Le second chapitre se concentre d’avantage sur Claire, mariée à un Michael plutôt intolérant, enfermé dans ses certitudes très affichées, et mère d’un fils semblant marcher dans les pas de son père. Claire est très dévouée à sa sœur, et met tout en œuvre pour que celle-ci se sente entourée et rassurée, alors qu’elle-même sent monter une angoisse et de terribles doutes au sujet de la collision. Justine semble d’abord, à travers le regard de Claire, s’enfoncer de plus en plus dans la dépression, ne quittant plus son lit et ne vivant que grâce à sa sœur, au grand dam de Michael. Pourtant rapidement, Justine semble rayonner de calme, de sérénité, d’acceptation, même : elle est finalement en paix avec la fin du monde, qu’elle sait arriver.

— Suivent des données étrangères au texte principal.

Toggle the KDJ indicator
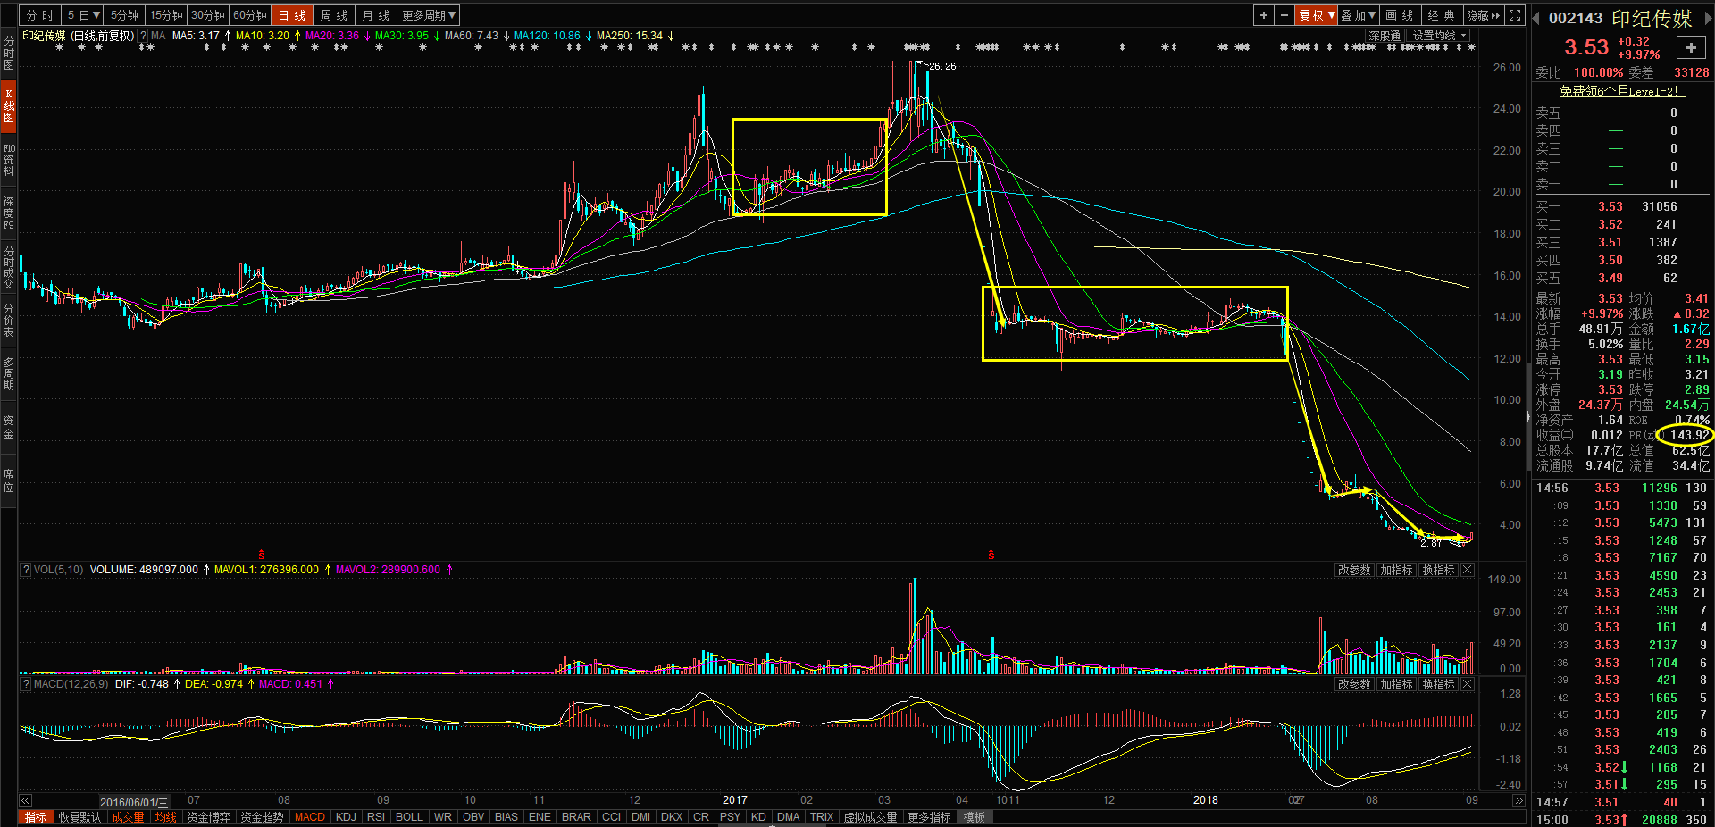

La cérémonie est terminée depuis longtemps, et les quatre protagonistes, perdus dans l’immense domaine, s’apprêtent à connaître l’issue de la rencontre de Melancholia avec la Terre.
Il se passe beaucoup de choses dans Melancholia, il faut le ressentir pour le croire. Outre les luttes internes entre comportement en société et nature profonde, l’expérience spirituelle infligée par la possibilité de la fin du monde et le lien psychique entre les êtres humains et leur planète, Melancholia expose la beauté de la fin, beauté physique et idéologique. De l’esthétique pure du film, ses plans cosmiques, son travail sur la symétrie et ses filtres de couleurs, sa bande originale (du Wagner, pourtant ! - qui se marie merveilleusement bien à l’esthétique du film) à celle de l’approche de la catastrophe dans les esprits des protagonistes, le film est une pièce unique, un courant artistique à part entière.
Le philosophe et psychanalyste Slavoj Žižek, très érudit en matière de cinéma, parle de l’ « optimisme profond » de Melancholia, qui est pourtant un film catastrophe : il y a réellement, dans l’attitude de Justine, son acceptation de la fin du monde, une vision qu’on pourrait qualifier d’optimiste, par opposition à la résignation morbide, « cassons-tout et profitons avant de disparaître ». L’analyse complète de Žižek donne d’ailleurs quelques clés essentielles pour saisir l’essence de Mélancholia et les influences de Lars Von Trier.
Je ne compte plus le nombre de personnes m’ayant affirmé que Melancholia était lent, barbant, pénible, fade… Il s’agit toujours de savoir ce que chacun recherche dans un film. De mon point de vue, Melancholia offre une poésie à couper le souffle, des acteurs totalement impliqués dans cette superbe spirale à sentiments, et offre une approche longtemps attendue du film catastrophe ; pas besoin de Tour Eiffel détruite en 4K, d’action fumantes et de sexe torride en guise de prise de conscience. Lars Von Trier le prouve en deux heures et dix minutes, en me captivant et me terrifiant plus que jamais.